**The exercise**
Output these lines exactly as they appear, leaving the pictures out of your answer.

**** Exercise material

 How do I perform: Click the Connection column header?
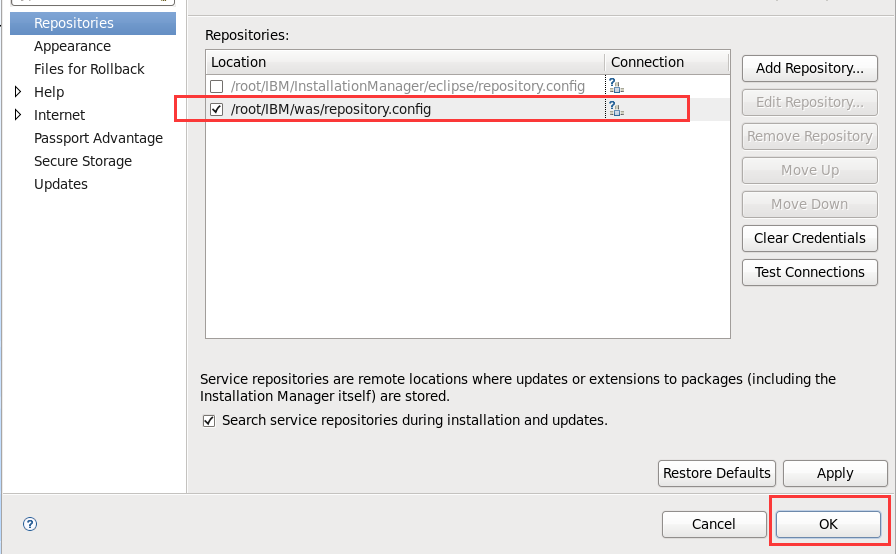tap(667, 62)
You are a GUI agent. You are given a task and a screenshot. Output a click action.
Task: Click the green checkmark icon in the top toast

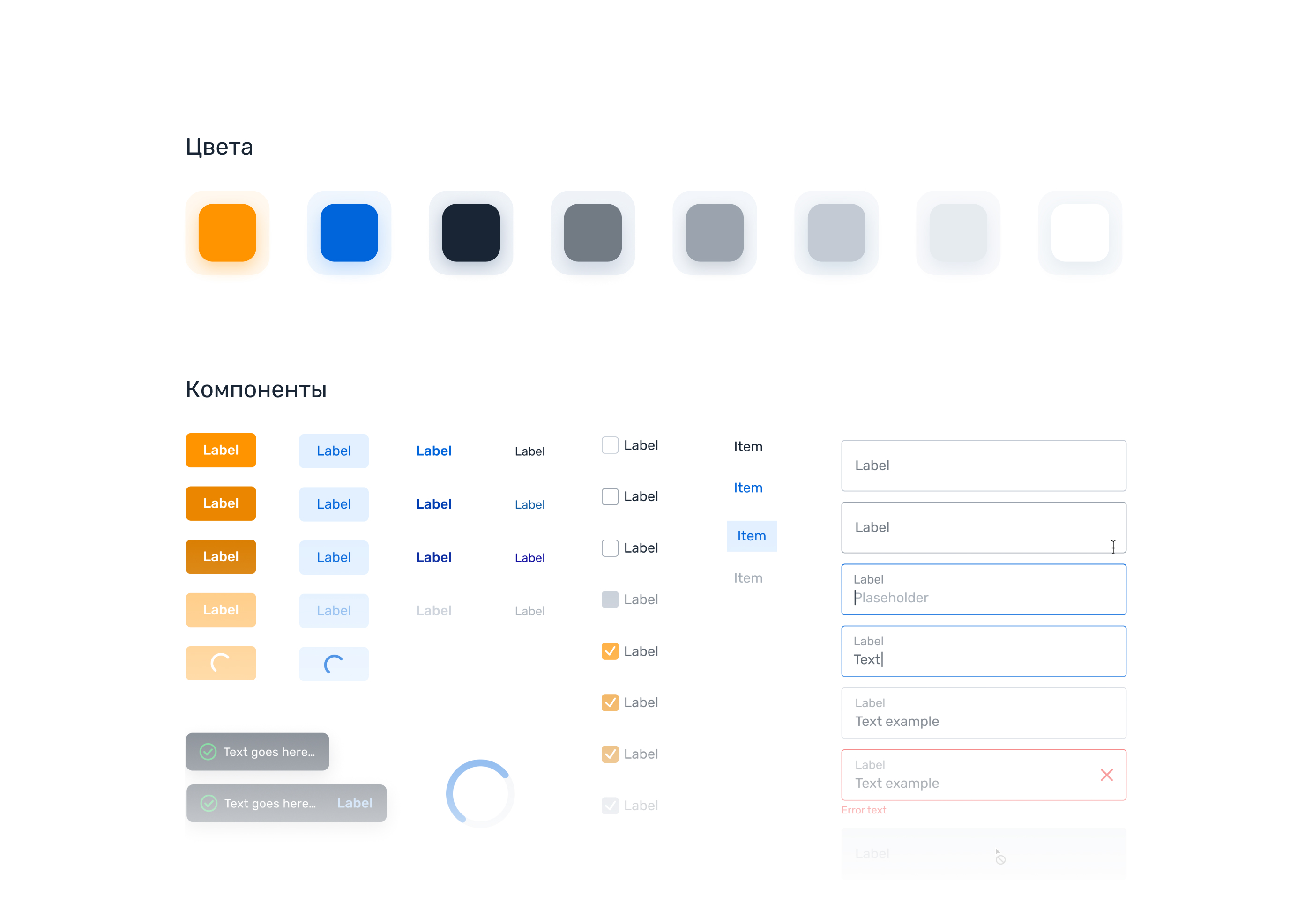(x=208, y=752)
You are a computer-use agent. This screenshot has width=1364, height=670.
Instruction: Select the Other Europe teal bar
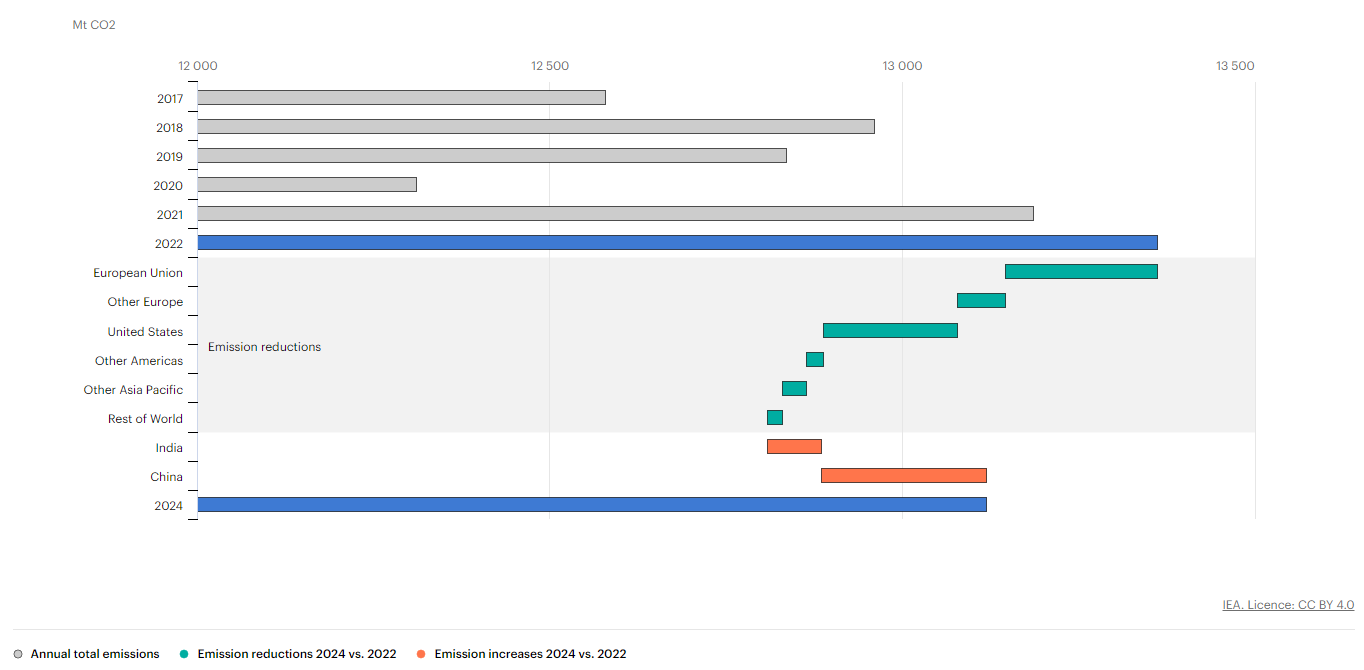pos(981,301)
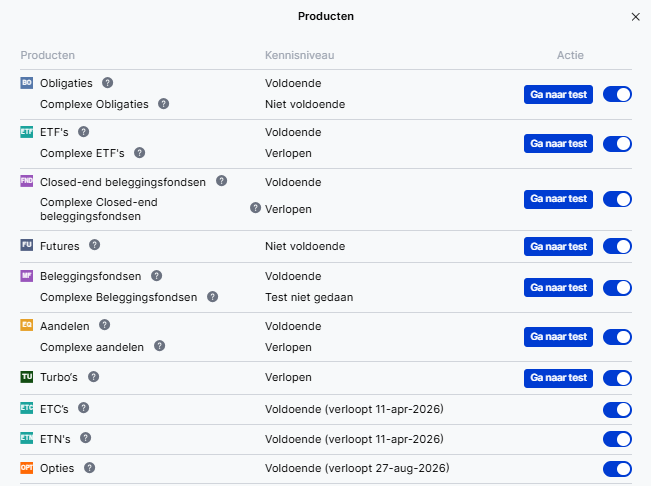Open help tooltip for Complexe Obligaties

click(164, 103)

********

**Solution to the exercise**
 How do I perform: Click the Connection column header?
tap(667, 62)
You are a GUI agent. You are given a task and a screenshot. Output a click action.
Task: Click the green checkmark icon in the top toast

(x=208, y=752)
You are a computer-use agent. This screenshot has width=1364, height=670.
Instruction: Select the Other Europe teal bar
pos(981,301)
Open help tooltip for Complexe Obligaties

click(164, 103)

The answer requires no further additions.